Task objective:
Transcribe exactly the line containing "This screenshot has width=1316, height=919." and every line after it, through the end of the records below.

= Beginning of Section =

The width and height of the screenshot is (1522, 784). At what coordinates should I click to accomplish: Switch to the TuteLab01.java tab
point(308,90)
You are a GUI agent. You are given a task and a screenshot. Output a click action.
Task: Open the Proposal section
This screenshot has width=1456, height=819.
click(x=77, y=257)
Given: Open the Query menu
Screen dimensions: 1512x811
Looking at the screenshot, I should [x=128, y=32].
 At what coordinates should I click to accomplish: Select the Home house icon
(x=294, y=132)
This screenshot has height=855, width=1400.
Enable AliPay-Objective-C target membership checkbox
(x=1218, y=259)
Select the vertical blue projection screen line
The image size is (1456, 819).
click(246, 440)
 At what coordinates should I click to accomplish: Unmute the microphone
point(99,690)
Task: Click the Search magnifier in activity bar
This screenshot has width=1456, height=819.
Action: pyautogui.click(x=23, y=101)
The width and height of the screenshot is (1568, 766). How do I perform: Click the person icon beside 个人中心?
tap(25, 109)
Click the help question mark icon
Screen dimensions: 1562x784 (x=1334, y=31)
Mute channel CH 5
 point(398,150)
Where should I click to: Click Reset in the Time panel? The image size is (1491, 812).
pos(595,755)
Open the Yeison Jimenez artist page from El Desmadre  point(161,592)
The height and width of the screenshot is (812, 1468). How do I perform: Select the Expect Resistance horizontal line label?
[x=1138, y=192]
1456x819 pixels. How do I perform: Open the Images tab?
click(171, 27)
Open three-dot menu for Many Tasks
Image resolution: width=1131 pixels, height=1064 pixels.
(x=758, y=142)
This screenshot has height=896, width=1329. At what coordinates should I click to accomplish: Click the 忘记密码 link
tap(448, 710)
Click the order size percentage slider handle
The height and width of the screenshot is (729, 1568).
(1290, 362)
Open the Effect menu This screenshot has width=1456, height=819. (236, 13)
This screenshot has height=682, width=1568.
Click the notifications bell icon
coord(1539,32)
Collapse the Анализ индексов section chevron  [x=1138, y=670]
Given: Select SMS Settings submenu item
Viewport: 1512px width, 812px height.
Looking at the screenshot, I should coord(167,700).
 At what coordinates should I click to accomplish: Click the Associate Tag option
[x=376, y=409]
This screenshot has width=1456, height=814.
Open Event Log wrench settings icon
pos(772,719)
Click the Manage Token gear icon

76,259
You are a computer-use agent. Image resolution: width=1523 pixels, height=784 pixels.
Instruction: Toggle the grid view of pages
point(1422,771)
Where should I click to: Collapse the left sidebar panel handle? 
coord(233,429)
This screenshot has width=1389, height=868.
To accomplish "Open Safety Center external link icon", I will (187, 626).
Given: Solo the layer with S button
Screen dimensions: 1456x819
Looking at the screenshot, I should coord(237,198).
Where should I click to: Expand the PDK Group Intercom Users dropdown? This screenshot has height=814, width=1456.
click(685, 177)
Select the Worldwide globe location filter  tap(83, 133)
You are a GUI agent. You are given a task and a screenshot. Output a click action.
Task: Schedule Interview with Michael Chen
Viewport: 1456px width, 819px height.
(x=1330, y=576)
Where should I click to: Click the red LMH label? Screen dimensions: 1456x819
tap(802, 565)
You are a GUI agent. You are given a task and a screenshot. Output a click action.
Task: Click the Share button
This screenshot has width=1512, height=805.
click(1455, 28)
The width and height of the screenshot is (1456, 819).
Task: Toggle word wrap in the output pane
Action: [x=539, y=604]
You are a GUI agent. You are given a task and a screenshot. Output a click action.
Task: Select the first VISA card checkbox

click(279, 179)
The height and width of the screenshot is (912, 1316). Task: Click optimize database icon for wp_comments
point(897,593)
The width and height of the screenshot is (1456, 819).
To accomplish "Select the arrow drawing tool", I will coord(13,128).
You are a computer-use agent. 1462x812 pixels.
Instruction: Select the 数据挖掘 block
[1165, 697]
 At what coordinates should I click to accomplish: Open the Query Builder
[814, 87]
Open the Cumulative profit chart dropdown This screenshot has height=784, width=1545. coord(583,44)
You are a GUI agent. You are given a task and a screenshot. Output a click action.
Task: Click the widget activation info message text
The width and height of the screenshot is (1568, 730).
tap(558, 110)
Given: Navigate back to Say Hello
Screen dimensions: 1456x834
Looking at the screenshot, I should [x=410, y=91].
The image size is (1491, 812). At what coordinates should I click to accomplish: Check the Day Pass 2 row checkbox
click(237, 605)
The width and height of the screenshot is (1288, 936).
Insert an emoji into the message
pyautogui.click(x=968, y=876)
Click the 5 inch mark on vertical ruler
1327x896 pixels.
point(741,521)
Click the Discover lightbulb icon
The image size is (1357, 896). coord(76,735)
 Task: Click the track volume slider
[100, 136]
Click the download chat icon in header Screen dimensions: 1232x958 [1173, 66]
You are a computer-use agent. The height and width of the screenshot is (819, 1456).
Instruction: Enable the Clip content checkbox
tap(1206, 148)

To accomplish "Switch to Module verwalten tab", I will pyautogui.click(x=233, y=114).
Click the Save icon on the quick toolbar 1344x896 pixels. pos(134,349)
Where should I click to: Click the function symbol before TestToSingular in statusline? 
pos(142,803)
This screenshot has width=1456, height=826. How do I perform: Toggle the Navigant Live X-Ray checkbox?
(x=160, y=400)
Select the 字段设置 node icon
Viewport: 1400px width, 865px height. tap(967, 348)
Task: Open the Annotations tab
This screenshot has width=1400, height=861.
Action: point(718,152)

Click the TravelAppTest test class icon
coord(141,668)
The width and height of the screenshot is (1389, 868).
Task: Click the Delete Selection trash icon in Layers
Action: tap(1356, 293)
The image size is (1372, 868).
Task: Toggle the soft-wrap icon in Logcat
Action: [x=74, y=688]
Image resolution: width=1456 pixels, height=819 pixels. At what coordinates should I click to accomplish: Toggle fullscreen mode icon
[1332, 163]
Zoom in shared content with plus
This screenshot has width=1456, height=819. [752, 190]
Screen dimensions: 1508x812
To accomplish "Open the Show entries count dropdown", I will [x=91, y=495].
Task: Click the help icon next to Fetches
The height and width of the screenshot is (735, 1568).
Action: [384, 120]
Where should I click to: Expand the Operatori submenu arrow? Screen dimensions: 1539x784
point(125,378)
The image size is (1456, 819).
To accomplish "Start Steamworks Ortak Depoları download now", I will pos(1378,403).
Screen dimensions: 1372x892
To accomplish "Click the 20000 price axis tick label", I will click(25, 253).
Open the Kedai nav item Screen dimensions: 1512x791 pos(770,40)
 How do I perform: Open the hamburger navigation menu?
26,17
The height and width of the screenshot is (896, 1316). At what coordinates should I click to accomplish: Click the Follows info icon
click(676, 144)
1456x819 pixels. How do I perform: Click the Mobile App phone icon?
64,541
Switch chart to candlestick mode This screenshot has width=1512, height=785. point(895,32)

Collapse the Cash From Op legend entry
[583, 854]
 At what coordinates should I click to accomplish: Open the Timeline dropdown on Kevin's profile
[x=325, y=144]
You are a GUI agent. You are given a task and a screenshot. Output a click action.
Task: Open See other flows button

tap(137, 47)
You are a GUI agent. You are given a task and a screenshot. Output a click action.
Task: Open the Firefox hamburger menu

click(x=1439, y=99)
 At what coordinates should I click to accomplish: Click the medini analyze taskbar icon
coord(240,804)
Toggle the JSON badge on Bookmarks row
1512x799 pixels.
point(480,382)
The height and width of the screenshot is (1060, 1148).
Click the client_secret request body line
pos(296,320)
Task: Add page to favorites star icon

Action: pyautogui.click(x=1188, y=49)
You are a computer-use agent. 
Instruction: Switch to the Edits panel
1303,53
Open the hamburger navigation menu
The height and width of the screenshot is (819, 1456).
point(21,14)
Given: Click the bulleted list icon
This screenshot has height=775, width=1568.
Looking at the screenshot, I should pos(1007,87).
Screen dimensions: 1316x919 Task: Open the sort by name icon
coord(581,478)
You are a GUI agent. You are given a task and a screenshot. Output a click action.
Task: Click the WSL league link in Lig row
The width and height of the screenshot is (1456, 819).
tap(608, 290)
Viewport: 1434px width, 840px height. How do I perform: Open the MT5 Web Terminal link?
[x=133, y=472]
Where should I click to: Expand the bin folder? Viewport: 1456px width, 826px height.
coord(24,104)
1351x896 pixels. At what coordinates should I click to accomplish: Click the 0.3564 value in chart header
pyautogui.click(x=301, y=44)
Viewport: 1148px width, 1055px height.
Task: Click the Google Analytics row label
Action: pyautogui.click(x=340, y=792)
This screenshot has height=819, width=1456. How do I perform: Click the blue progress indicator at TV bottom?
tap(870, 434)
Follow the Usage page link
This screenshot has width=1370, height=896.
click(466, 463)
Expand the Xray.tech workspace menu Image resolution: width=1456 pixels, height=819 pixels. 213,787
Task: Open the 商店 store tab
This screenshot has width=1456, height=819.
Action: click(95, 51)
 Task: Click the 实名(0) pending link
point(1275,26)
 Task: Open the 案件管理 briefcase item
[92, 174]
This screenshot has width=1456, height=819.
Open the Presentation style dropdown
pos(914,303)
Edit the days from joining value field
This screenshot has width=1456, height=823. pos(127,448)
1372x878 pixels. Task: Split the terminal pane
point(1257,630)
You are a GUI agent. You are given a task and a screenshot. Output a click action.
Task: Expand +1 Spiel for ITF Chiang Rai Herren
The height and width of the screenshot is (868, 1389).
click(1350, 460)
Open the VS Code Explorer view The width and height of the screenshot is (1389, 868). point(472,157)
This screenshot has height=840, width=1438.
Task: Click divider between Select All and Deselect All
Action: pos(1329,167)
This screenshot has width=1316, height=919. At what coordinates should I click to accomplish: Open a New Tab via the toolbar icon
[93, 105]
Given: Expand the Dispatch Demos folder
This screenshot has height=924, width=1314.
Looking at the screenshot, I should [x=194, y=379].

= End of Section =

Answer to this task:
This screenshot has width=1316, height=919. At what coordinates should I click to accomplish: Open a New Tab via the toolbar icon
[93, 105]
Given: Expand the Dispatch Demos folder
This screenshot has height=924, width=1314.
Looking at the screenshot, I should [x=194, y=379].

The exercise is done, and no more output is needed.